Generalizations from these school district surveys to the state as a whole or to other school districts are quite difficult because of differences in school subpopulations and wide variations in the prevalence of medication treatment for ADHD from one school district to another.
In assessments of the prevalence of stimulant medication treatment for youths, the most inclusive study was done by Rappley et al.10 She and her colleagues obtained complete methylphenidate prescription information from the entire state of Michigan using controlled substances triplicate prescription data. The research team found that 1.96% of all 5- to 14-year-old youths and 1.6% of all 5- to 17-year-old youths in that state (as determined by census figures) had been prescribed methylphenidate in February or March 1992.
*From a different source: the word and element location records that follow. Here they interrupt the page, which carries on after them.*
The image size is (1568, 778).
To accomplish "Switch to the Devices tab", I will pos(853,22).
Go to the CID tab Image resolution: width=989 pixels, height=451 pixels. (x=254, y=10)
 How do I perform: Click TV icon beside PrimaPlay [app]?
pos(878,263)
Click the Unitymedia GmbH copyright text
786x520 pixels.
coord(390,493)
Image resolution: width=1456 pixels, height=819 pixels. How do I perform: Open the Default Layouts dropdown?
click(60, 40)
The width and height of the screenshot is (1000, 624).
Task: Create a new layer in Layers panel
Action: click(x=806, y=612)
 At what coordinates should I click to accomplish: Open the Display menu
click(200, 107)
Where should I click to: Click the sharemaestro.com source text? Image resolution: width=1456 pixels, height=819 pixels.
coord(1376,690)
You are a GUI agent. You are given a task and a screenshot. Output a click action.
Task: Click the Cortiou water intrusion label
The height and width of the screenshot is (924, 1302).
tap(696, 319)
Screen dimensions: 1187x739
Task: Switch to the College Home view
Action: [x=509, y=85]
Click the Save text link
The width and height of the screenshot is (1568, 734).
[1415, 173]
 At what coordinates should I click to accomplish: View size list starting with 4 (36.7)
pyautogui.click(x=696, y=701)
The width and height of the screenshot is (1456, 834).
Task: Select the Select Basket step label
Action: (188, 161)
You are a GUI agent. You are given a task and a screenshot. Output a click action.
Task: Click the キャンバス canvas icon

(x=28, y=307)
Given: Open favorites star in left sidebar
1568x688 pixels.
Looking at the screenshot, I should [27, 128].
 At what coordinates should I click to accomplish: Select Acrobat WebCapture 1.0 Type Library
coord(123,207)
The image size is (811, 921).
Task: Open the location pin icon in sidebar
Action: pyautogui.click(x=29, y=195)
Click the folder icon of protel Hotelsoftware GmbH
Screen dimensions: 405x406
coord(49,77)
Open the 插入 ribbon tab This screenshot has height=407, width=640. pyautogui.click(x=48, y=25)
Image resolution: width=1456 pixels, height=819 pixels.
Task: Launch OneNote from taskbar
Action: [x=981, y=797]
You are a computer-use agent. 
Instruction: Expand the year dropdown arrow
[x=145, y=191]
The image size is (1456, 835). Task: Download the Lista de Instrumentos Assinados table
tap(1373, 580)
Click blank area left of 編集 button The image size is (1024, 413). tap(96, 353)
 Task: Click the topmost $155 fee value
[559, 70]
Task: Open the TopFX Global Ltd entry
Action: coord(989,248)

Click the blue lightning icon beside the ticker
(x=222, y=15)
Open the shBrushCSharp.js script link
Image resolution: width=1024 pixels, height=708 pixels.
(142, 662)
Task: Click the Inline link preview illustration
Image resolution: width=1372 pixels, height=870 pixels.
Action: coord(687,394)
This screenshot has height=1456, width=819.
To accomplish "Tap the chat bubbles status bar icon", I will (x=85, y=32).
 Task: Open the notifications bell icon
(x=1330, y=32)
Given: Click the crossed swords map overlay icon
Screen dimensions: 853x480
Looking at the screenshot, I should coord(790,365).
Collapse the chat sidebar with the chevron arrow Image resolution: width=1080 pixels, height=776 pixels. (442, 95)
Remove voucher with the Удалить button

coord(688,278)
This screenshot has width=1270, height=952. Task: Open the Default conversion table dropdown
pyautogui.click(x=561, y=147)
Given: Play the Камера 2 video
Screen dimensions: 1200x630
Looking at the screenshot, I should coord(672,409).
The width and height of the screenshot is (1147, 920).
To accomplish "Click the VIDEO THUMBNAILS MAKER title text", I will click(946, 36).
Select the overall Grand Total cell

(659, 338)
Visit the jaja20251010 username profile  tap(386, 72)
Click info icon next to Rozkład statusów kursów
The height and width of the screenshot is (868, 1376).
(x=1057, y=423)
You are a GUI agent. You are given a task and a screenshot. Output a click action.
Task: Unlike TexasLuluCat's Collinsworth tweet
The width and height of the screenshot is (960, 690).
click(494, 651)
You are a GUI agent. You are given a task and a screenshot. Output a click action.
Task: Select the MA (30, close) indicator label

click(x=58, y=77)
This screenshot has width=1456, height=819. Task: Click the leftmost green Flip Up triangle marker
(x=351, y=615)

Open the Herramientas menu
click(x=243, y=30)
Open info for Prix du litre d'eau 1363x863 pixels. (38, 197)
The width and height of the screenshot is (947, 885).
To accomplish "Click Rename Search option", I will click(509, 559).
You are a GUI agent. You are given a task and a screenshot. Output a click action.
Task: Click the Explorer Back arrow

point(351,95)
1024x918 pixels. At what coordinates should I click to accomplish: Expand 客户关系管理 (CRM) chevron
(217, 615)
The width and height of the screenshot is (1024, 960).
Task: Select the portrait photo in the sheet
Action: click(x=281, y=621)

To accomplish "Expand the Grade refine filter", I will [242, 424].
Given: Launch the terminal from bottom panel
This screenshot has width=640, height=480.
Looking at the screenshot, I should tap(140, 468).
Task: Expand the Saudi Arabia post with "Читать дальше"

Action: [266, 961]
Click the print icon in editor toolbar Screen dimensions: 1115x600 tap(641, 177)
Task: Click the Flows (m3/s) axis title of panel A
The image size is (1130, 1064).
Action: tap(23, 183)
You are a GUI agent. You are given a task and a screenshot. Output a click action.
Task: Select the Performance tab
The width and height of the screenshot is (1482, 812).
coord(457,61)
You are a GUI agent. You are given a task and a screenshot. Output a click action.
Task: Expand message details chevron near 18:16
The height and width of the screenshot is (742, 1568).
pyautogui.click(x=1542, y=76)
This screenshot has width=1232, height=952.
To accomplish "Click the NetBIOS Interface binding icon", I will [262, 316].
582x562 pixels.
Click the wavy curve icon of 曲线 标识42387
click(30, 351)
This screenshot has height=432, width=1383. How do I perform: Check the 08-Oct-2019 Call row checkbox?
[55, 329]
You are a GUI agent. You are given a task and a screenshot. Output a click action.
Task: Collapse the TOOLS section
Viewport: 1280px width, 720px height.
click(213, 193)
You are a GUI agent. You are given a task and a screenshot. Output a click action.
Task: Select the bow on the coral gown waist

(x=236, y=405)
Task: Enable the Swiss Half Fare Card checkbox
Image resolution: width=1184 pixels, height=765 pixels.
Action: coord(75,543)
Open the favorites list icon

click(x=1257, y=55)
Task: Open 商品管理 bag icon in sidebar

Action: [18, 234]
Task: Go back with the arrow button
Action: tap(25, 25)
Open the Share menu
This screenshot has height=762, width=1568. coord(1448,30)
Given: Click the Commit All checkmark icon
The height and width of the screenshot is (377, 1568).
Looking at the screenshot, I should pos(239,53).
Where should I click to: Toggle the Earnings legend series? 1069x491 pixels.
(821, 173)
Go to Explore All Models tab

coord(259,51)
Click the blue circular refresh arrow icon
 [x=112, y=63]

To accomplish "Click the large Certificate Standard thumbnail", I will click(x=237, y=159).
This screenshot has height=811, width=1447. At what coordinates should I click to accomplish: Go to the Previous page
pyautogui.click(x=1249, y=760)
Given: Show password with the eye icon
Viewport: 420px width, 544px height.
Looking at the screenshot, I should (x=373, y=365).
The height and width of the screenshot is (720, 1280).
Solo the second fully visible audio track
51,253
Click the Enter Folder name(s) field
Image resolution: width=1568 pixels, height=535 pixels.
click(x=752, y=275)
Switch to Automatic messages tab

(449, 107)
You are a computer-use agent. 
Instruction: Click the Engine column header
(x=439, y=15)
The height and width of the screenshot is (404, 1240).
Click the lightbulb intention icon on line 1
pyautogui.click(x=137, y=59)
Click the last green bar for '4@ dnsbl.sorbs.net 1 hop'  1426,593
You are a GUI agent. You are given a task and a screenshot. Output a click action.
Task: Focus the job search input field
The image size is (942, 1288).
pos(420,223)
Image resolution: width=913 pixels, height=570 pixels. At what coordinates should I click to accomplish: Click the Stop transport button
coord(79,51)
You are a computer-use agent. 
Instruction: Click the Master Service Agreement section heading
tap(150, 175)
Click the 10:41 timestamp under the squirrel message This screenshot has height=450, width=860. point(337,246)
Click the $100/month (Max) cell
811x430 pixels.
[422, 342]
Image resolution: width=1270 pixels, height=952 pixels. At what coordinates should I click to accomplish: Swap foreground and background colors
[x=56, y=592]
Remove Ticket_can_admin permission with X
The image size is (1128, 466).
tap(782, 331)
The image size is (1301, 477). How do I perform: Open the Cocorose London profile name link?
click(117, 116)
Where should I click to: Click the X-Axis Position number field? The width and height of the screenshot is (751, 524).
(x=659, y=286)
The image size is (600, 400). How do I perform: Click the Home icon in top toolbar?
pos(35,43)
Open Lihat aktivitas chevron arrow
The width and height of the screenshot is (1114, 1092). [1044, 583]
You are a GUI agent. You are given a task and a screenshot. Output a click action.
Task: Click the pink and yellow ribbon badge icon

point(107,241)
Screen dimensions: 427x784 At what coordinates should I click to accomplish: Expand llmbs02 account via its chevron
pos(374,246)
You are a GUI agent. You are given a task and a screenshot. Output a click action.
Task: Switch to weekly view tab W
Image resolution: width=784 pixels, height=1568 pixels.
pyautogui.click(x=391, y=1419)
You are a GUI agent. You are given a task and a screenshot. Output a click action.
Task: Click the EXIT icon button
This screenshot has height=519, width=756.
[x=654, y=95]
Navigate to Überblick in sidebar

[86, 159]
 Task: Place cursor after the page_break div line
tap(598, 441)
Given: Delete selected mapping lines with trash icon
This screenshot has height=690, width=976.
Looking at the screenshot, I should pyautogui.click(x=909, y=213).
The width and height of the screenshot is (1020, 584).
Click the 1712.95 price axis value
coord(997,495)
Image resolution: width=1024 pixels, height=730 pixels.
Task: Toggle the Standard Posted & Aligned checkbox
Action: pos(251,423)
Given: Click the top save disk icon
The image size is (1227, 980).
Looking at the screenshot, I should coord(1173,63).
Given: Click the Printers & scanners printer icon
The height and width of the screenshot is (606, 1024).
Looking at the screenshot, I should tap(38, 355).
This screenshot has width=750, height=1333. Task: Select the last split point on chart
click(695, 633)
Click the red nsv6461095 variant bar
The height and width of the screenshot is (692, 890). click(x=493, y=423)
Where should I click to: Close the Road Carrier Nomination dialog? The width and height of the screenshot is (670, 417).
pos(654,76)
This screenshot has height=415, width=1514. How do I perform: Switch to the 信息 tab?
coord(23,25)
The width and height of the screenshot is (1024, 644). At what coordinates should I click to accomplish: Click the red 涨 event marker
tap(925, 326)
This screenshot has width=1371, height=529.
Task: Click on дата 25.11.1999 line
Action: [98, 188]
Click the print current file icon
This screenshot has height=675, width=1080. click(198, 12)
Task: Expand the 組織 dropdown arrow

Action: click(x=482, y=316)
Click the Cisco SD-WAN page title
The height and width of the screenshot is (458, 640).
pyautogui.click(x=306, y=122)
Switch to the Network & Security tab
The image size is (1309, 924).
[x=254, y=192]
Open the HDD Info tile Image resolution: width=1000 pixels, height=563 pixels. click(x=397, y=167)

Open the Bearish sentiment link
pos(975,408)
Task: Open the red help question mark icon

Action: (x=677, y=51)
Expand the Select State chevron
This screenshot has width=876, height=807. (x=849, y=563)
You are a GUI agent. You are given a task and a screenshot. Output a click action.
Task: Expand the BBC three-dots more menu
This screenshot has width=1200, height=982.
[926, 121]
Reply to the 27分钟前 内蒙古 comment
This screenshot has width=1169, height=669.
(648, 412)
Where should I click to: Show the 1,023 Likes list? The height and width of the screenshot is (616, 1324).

A slightly less comprehensive survey of youths receiving stimulant treatment would include all public school students in 1 or more school districts. Virtually all youths aged 5 to 18 years would then be covered in such a survey except high school drop-outs and students enrolled in private or parochial schools. (In Maryland, 4.66% of public high school students dropped out of school during the 1996–1997 school year and 17% of all enrolled students matriculated in nonpublic schools in the fall of 1997.6) Another limitation of a school-based medication survey is that it could less accurately record exclusively home-administered medication for ADHD. School surveys of ADHD drug treatment nonetheless have an advantage over prescription based surveys in that they can assess a greater range of factors relevant to the initiation and administration of the medication.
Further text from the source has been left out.